Geek

Estamos próximos da clonagem de humanos; Saiba o que está “nos” impedindo

Escrito por Paulo Carmino

Se os escritores de ficção científica do passado de alguma forma nos visitassem hoje, eles poderiam se perguntar: Sim, mas onde estão todos os clones?

Ainda em 2000, parecia quase inevitável que cientistas desonestos começassem a clonagem humana a qualquer momento. A ovelha Dolly , o primeiro mamífero a ser clonado a partir de uma célula adulta, nasceu em 1997. Um conselho de bioética chamado pelo então presidente Bush e um relatório de emergência das Academias Nacionais publicaram relatórios considerando que a tecnologia era insegura e deve ser proibido, mesmo para pesquisa ou terapia. Relatórios de mídia cobriram todas as atualizações sem fôlego. Até mesmo Arnold Schwarzenegger entrou em ação, estrelando um filme sobre um homem (com um carro autônomo, é claro) cujo clone toma conta de sua vida. Outro exemplo pode ser o caso da novela O Clone, da TV Globo, em que um médico usou uma célula adulta para “clonar” o dono da mesma.

Sim, nos últimos 15 anos, a pesquisa genética ficou tão avançada que, do ponto de vista científico, estamos na verdade muito perto de sermos capazes de criar clones humanos.

Mas não há necessidade de surtar ainda. Existem barreiras significativas à clonagem humana que permanecem, e não são apenas científicas.

Por um lado: a tecnologia que criou a ovelha Dolly nos anos 90 é simplesmente ineficiente.
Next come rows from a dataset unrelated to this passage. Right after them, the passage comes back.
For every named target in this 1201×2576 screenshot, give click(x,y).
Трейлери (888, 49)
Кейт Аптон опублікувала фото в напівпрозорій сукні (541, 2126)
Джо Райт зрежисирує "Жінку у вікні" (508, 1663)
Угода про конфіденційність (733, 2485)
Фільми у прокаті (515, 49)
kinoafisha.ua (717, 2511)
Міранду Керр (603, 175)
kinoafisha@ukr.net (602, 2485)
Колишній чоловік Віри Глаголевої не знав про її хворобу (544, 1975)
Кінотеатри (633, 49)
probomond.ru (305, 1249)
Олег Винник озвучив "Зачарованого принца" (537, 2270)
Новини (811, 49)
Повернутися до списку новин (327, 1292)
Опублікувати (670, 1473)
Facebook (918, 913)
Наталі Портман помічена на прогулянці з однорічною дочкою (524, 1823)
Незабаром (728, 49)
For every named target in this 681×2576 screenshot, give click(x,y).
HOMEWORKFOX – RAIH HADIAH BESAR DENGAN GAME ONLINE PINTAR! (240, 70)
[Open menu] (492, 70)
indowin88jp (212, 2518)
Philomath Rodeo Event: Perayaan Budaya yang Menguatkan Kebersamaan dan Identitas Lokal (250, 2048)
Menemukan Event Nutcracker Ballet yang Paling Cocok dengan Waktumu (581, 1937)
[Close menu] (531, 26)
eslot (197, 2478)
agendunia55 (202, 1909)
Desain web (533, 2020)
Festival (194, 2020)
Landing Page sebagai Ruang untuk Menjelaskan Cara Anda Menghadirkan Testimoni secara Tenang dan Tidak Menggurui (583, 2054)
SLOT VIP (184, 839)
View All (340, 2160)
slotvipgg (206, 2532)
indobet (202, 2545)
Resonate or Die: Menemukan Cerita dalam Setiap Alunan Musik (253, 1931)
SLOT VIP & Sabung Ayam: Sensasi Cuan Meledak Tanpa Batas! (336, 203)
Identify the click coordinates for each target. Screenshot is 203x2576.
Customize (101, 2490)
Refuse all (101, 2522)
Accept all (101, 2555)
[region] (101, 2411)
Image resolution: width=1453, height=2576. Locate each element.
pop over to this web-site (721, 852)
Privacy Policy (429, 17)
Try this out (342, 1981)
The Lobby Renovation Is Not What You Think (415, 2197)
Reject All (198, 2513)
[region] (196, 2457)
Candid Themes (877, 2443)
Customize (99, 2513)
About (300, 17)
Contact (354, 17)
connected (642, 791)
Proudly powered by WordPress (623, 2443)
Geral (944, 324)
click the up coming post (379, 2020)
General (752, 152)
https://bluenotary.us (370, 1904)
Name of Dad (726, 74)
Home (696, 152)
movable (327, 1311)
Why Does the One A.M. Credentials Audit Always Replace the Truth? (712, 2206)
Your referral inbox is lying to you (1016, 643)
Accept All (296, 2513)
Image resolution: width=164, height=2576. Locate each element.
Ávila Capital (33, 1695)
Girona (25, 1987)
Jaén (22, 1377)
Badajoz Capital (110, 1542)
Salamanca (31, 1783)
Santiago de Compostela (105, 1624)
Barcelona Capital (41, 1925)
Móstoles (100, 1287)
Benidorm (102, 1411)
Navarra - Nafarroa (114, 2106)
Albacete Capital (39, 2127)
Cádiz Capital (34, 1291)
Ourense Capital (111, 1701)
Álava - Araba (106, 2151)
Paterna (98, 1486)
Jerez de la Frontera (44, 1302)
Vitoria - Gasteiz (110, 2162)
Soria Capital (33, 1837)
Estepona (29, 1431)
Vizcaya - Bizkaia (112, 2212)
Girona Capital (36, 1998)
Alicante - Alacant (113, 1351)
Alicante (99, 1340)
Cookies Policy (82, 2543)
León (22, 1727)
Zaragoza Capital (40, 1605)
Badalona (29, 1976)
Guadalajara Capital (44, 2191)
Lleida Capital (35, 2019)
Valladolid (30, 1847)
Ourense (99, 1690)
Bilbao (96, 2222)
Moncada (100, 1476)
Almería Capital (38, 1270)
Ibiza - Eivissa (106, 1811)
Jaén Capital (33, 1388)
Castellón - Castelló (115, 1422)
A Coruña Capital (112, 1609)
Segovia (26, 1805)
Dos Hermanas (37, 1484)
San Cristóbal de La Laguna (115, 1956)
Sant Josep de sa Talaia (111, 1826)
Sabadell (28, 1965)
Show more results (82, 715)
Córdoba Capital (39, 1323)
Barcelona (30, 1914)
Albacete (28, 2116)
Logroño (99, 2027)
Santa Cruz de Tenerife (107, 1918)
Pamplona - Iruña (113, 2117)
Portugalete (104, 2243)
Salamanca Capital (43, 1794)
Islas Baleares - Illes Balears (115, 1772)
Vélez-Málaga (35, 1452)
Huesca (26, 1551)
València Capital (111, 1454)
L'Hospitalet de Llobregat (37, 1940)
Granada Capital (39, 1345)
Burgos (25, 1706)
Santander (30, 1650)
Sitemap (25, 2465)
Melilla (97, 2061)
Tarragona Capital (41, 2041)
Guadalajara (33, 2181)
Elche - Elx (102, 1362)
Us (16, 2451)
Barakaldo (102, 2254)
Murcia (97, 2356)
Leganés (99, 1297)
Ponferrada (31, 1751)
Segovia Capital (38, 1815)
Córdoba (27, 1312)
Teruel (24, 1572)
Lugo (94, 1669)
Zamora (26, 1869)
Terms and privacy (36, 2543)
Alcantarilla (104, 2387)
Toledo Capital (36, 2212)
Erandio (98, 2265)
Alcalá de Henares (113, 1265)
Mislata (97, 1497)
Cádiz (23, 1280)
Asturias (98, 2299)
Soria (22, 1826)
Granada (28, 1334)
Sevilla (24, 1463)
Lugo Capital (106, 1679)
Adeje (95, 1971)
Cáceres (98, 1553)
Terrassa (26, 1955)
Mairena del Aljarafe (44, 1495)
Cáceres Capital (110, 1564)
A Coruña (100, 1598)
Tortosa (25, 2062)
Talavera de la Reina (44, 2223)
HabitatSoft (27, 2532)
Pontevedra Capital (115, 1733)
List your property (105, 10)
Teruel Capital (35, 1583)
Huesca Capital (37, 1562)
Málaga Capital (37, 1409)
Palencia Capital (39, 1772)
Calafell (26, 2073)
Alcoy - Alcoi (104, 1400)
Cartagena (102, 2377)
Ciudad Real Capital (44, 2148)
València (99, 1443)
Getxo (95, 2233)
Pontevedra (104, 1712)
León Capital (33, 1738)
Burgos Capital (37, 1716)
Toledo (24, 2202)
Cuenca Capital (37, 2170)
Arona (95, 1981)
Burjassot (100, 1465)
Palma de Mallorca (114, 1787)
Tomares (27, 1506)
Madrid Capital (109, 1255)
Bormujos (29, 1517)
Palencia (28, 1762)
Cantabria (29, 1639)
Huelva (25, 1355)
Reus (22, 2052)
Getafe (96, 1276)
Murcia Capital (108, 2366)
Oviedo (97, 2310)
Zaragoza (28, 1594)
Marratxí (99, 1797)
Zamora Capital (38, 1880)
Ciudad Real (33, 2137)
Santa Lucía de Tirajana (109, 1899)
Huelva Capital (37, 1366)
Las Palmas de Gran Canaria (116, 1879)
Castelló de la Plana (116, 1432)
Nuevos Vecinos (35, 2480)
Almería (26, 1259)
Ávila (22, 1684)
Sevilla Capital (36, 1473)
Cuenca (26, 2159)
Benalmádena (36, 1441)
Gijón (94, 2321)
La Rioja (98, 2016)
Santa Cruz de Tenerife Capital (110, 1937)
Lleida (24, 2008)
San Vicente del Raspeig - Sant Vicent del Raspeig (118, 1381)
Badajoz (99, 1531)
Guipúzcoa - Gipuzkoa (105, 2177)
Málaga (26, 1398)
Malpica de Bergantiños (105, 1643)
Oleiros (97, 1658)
Isso porque apenas um dos 100 embriões clonados levou a um nascimento vivo, e alguns que nasceram com defeitos congênitos fatais. Os cientistas superaram alguns desses obstáculos, descobrindo como desbloquear os genes necessários para desenvolver uma célula em um embrião de pleno direito, que geralmente não são “ligados” em seu estado original.

Esses avanços científicos tornaram possível às empresas cobrar de forma confiantemente clientes para clonar seus amados animais de estimação (concedido, ainda é tão caro que é principalmente da competência das celebridades, mas é definitivamente uma coisa real que acontece) e para cientistas chineses clonarem macacos com  sucesso.

Não parece muito difícil que pudéssemos clonar humanos, certo? Mas, dada a ciência que temos agora, ainda seria necessário um número significativo de gravidezes humanas fracassadas, tantas que é difícil imaginar comitês de ética que permitam que a pesquisa aconteça. O biólogo de células-tronco Yi Zhang, cujo trabalho solucionou o problema do gene bloqueado, apontou  que o processo de criação de apenas dois macacos de cauda longa exigia 63 mães substitutas e 417 óvulos, que resultaram em apenas seis gestações.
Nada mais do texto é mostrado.